Abu Dhabi-based Arabian Construction Company (ACC) has agreed to create a US$5.7 million holding company with Iraq-listed Al Mamoura Company for Real Estate Investment. The Iraqi investment bank Melak Iraq is leading the advisory work. ACC was unavailable for comment when contacted.

According to the terms of the agreement, Al Mamoura will provide a plot of 1,200 square metres in Baghdad’s Karrada neighbourhood. ACC, in return, will contribute funds equal to the value of the land.

“It’s the culmination of two years,” said Geoffrey Batt, who manages the New York-based Euphrates Iraq Fund, which owns 42 per cent of Al Mamoura.

The two parties have not yet confirmed the total value of the project, said Ali Jalil Obaid, the chairman of the Iraq Stock Exchange and a board member at Al Mamoura.

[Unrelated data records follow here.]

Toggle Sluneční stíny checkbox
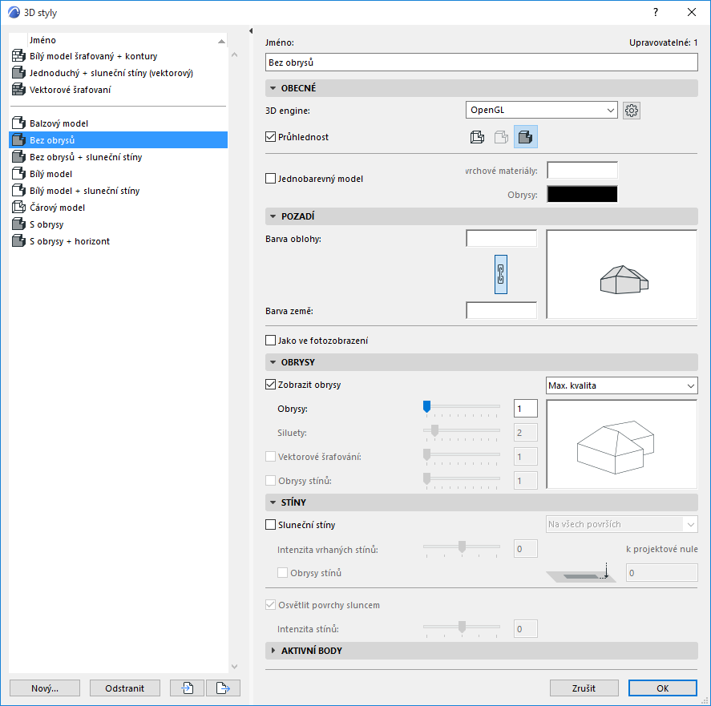711x706 pixels. coord(271,525)
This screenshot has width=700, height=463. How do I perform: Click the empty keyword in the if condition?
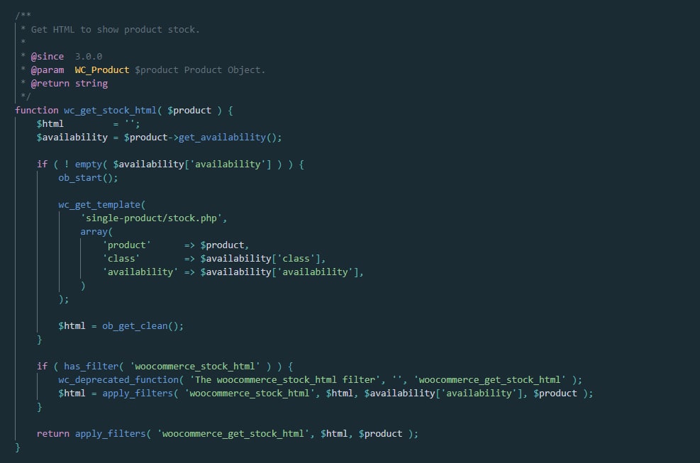click(89, 164)

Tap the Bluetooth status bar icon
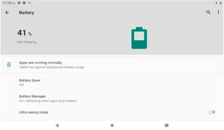pyautogui.click(x=216, y=3)
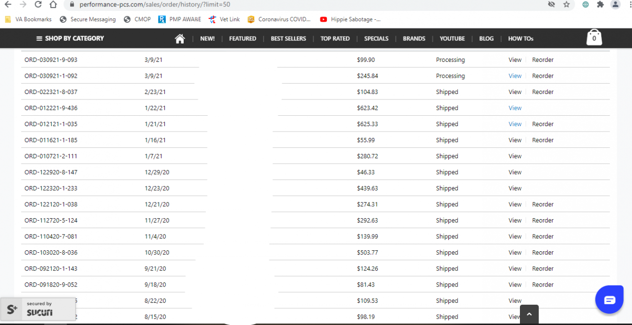The width and height of the screenshot is (632, 325).
Task: Open the VA Bookmarks folder
Action: click(x=29, y=19)
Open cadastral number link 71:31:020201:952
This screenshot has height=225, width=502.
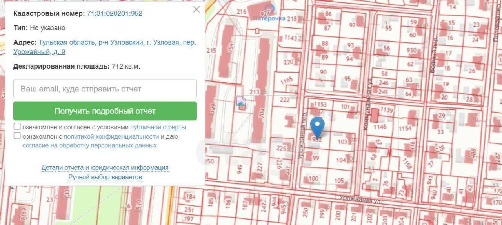click(114, 13)
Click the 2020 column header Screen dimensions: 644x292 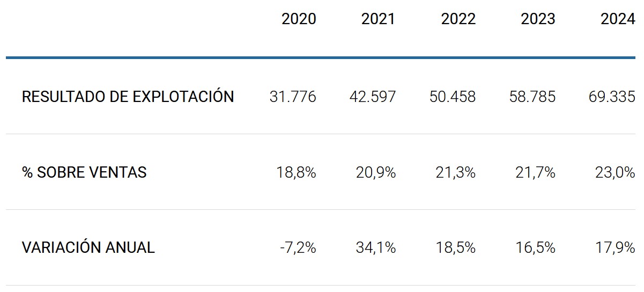pyautogui.click(x=299, y=19)
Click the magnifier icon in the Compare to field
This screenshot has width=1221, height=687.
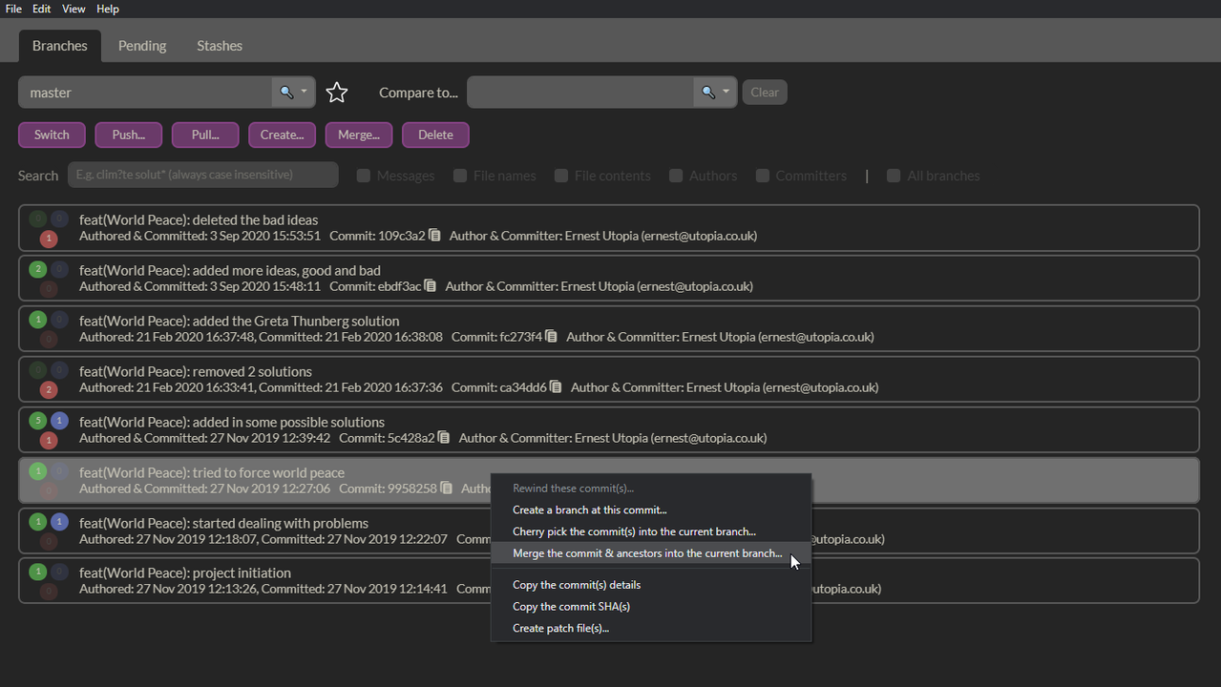(707, 93)
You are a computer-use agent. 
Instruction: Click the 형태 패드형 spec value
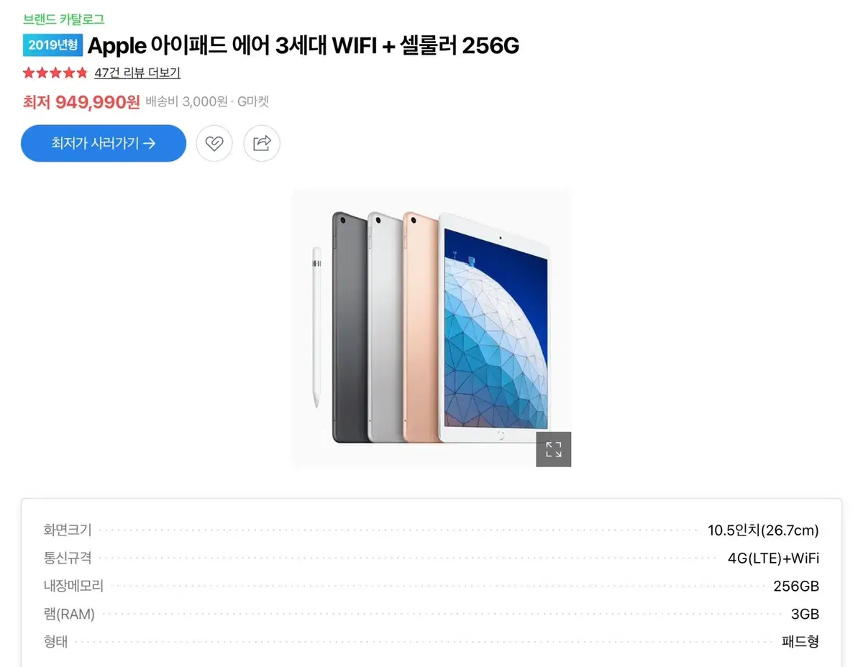(800, 642)
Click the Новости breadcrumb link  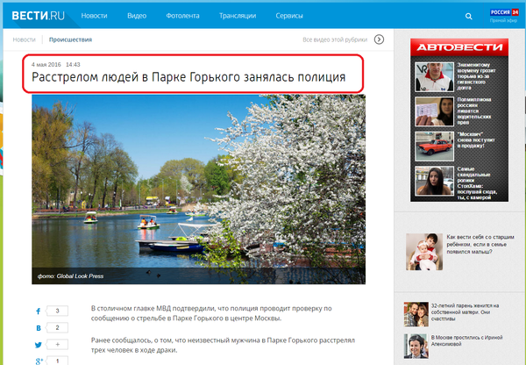coord(25,39)
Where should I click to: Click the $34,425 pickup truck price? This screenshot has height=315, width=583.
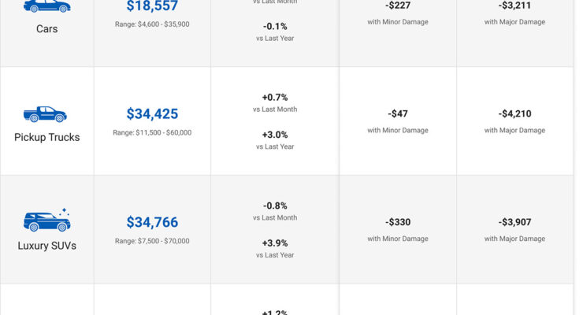point(152,114)
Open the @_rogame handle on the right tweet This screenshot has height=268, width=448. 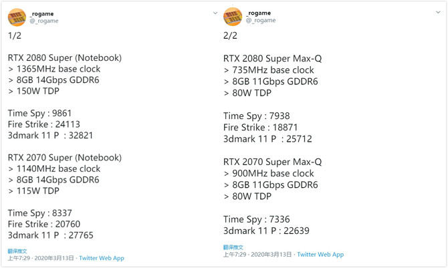[261, 21]
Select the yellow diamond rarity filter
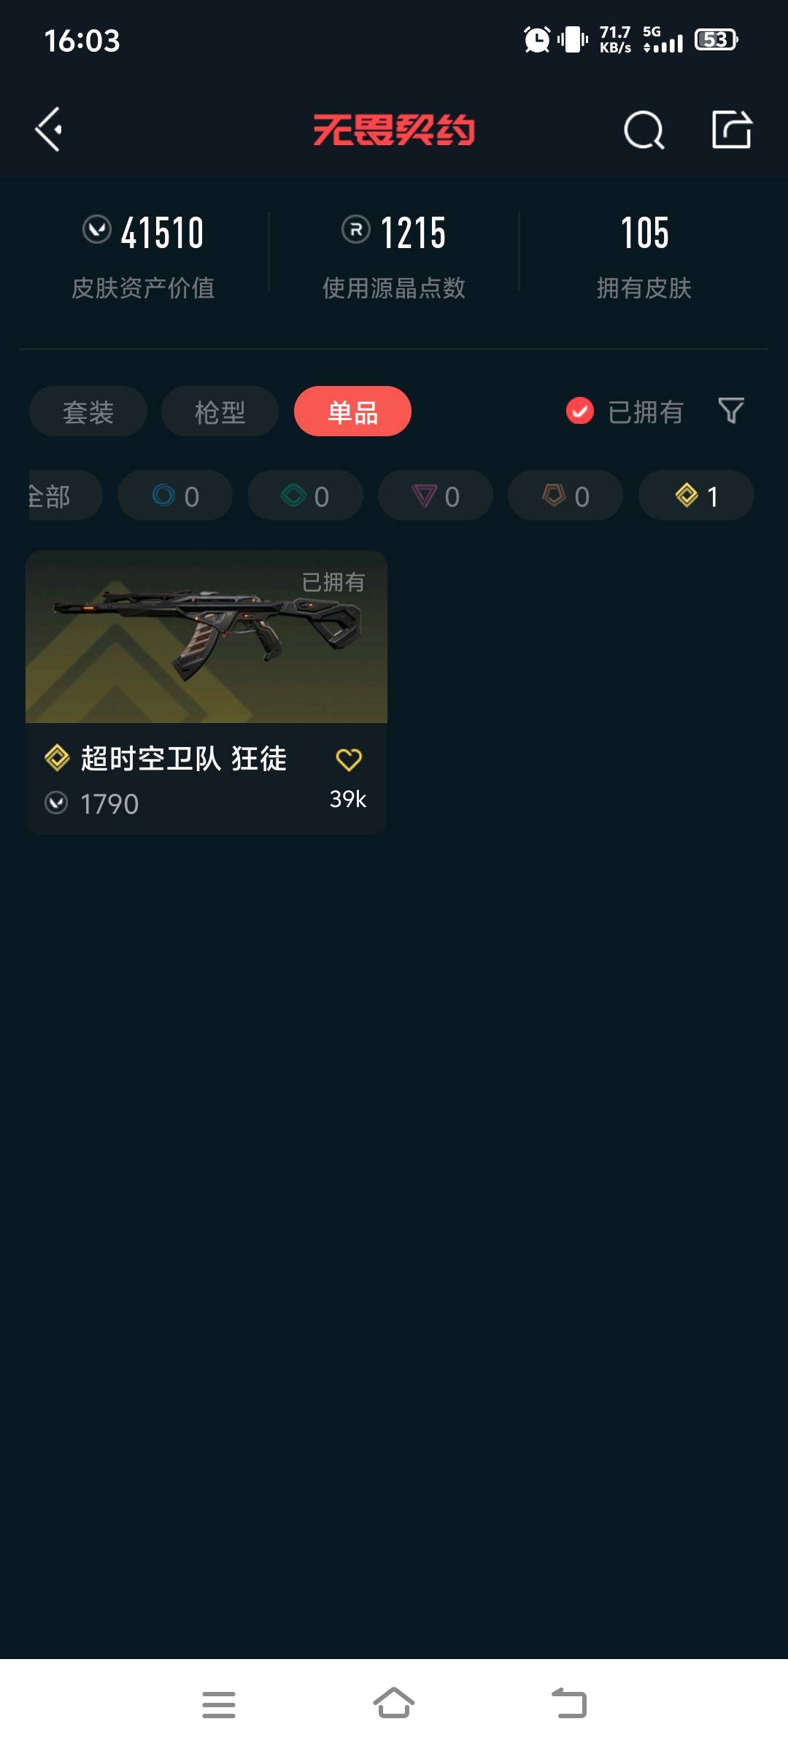The image size is (788, 1751). (x=696, y=495)
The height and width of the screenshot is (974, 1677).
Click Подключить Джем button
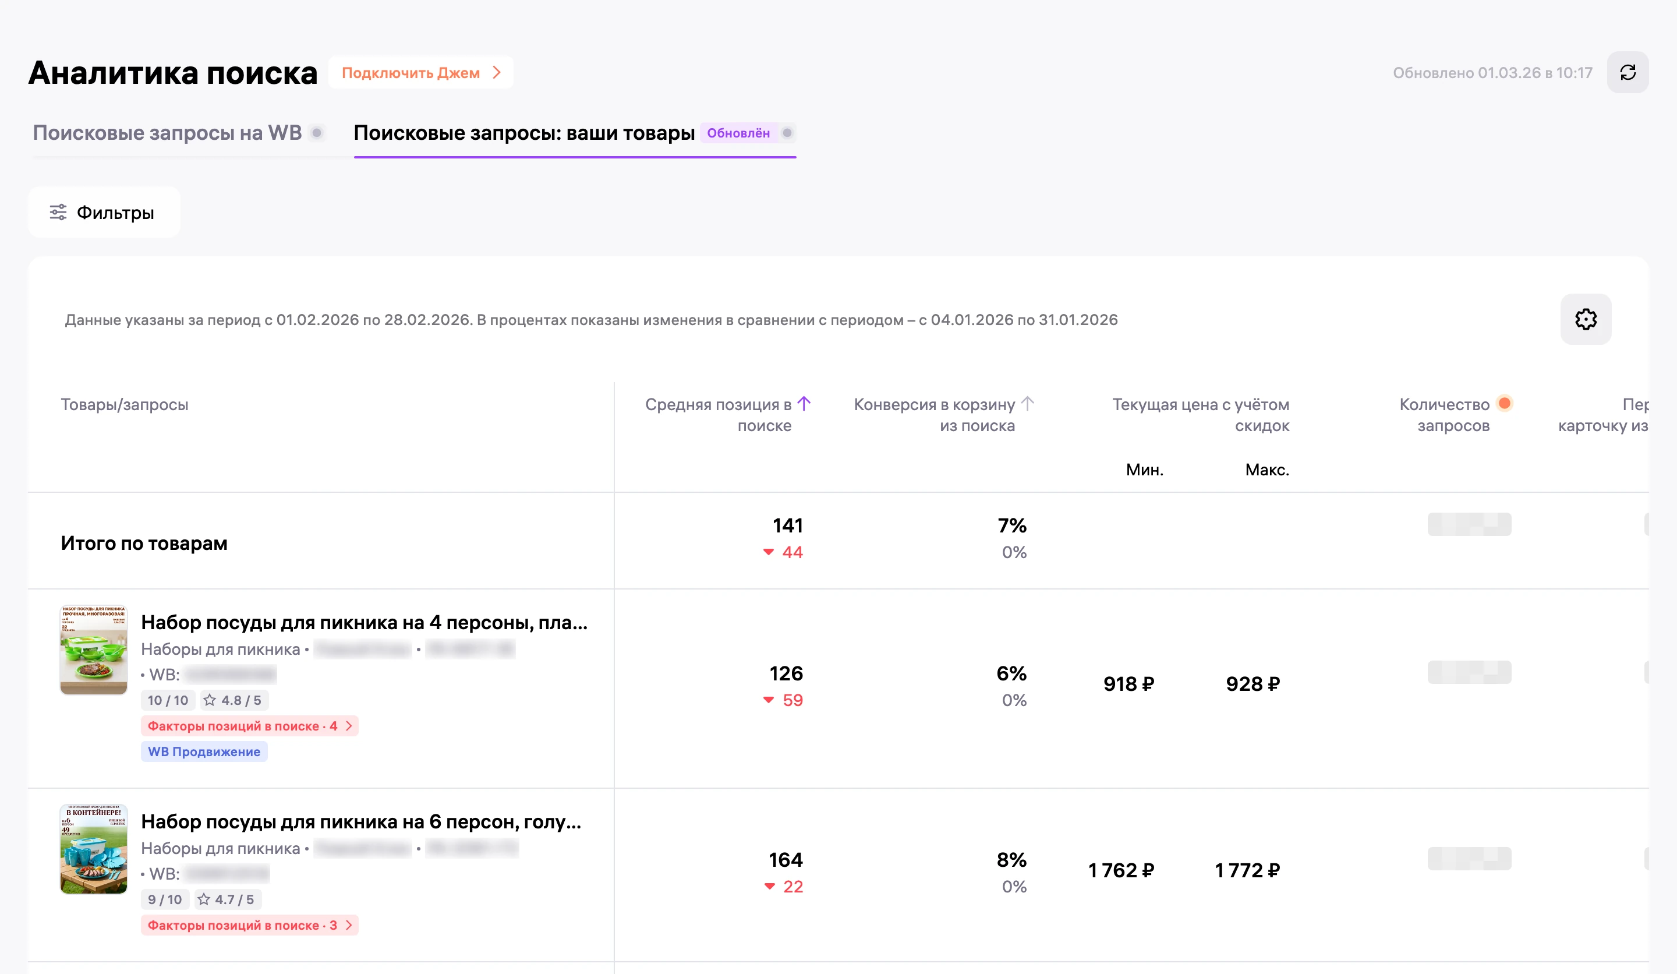[x=421, y=73]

Damac in May last year announced plans to develop a $100m luxury residential tower in Baghdad. The developer's Princess Tower takes its name from its location on Alameerat (Princess Street) in Mansour district, where a number of royals from Iraq's monarchy era had palaces.

Iraq’s housing minister in March issued an impassioned plea to UAE-based investors to help resolve the country’s housing crisis.

The government has a total budget of about $5 billion over the next three years to attempt to relieve some of the country’s desperate housing shortage, said Mohammed Al Darraji, the Iraqi minister for construction and housing, at the Iraq Housing Summit in Dubai last week.

The Iraqi government estimated that 2.5 million new homes will need to be built by 2016 to accommodate demand, but that it would be able to construct only about 130,000 by next year. Overseas developers are staying away from the oil-rich but troubled country, which faces the aftermath of 40 years of underdevelopment and a decade of war.